The 2018–19 1. FC Union Berlin season is the 53rd season in the football club's history and 9th consecutive season in the second division of German football, the 2. Bundesliga and 13th overall. In addition to the domestic league, 1. FC Union Berlin also are participating in this season's edition of the domestic cup, the DFB-Pokal. This is the 53rd season for 1. FC Union Berlin in the Stadion An der Alten Försterei, located in Köpenick, Berlin, Germany. The season covers a period from 1 July 2018 to 30 June 2019.

==Season review==

===Pre-season===
After a disappointing season in which Union was only able to avoid relegation on the 33rd matchday, the team started into the season with a brand new look. Starting at the front with a new manager Urs Fischer, who has won numerous titles in the Swiss Super League with FC Basel; this was only the beginning of a new Union squad that saw drastic changes from the season before. Union would start the new campaign without fan favorite Steven Skrzybski but added key players such as Rafal Gikiewicz and Sebastian Andersson, both of whom would go on to feature in every fixture.

===2. Bundesliga first half (matchday 1–17)===
Union Berlin started their 13th ever 2. Bundesliga season with a 1–0 win at home to start the campaign, courtesy of a late free kick goal by former captain Felix Kroos. A 1–1 draw the next week against 1. FC Köln in Cologne, was already a reason for optimism for the Köpenick based club, as Köln were predicted by many to promote back into the Bundesliga. This draw would be followed up with many similar score lines, as Union managed a staggering 10 draws in just the first half of the season, along with 7 wins. Two key fixtures were a matchday nine 1–1 draw against 1. FC Heidenheim where goalkeeper Gikiewicz saved Union with a headed goal from a corner kick in the 94th minute. The second a 2–2 away draw against Hamburger SV, who after relegating for the first time in their history the season before, were favorites to go back up. During that first half of the season, Union was also drawn against Borussia Dortmund in the 2nd round of the DFB Pokal after 90 minutes, coming close to beating the Bundesliga club and creating a massive upset in Dortmund. Only to be stymied by a Marco Reus penalty kick goal in the final moments of the game. This impressive early-season run had Die Eisernen remaining undefeated in their first 17 games in 3rd place, within striking distance of promotion heading into the winter break to the surprise of many.

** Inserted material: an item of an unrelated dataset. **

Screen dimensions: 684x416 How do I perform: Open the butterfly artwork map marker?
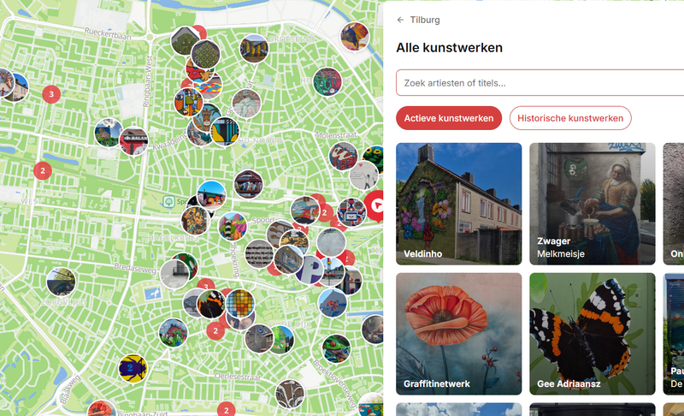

===2. Bundesliga second half (matchday 18–34)===
In the first matchday of the 2nd half of the season, Union fans were met with a worrying result, losing the first game back in a 0–3 collapse to midtable Erzgebirge Aue. However, things quickly got back up on track with a win against eventual champions Köln in Berlin 2–0. Union maintained their incredible results while playing at home the rest of the campaign, only losing one game out of their 17 at home all season against SC Paderborn, who had emerged as a promotion candidate as well. On matchday 31 a 2–0 win against Hamburger SV in the near-impenetrable fortress that was the Stadion An der Alten Försterei launched Die Eisernen back into the top three, good enough for a playoff against the 16th place Bundesliga team for a chance at promotion. The possibility to promote automatically was there on the last matchday of the season, a win against VfL Bochum was all they needed to leapfrog into 2nd. Union fought their way back from 0–2 to a 2–2, and nearly managed the victory at the last gasp. With the draw, Union finished with 57 points, and only missed 2nd place on goal differential. However, their amazing home form and ability to draw on the road was enough, as they secured a place in the Bundesliga Relegation playoffs, facing off in a two-leg series against VfB Stuttgart.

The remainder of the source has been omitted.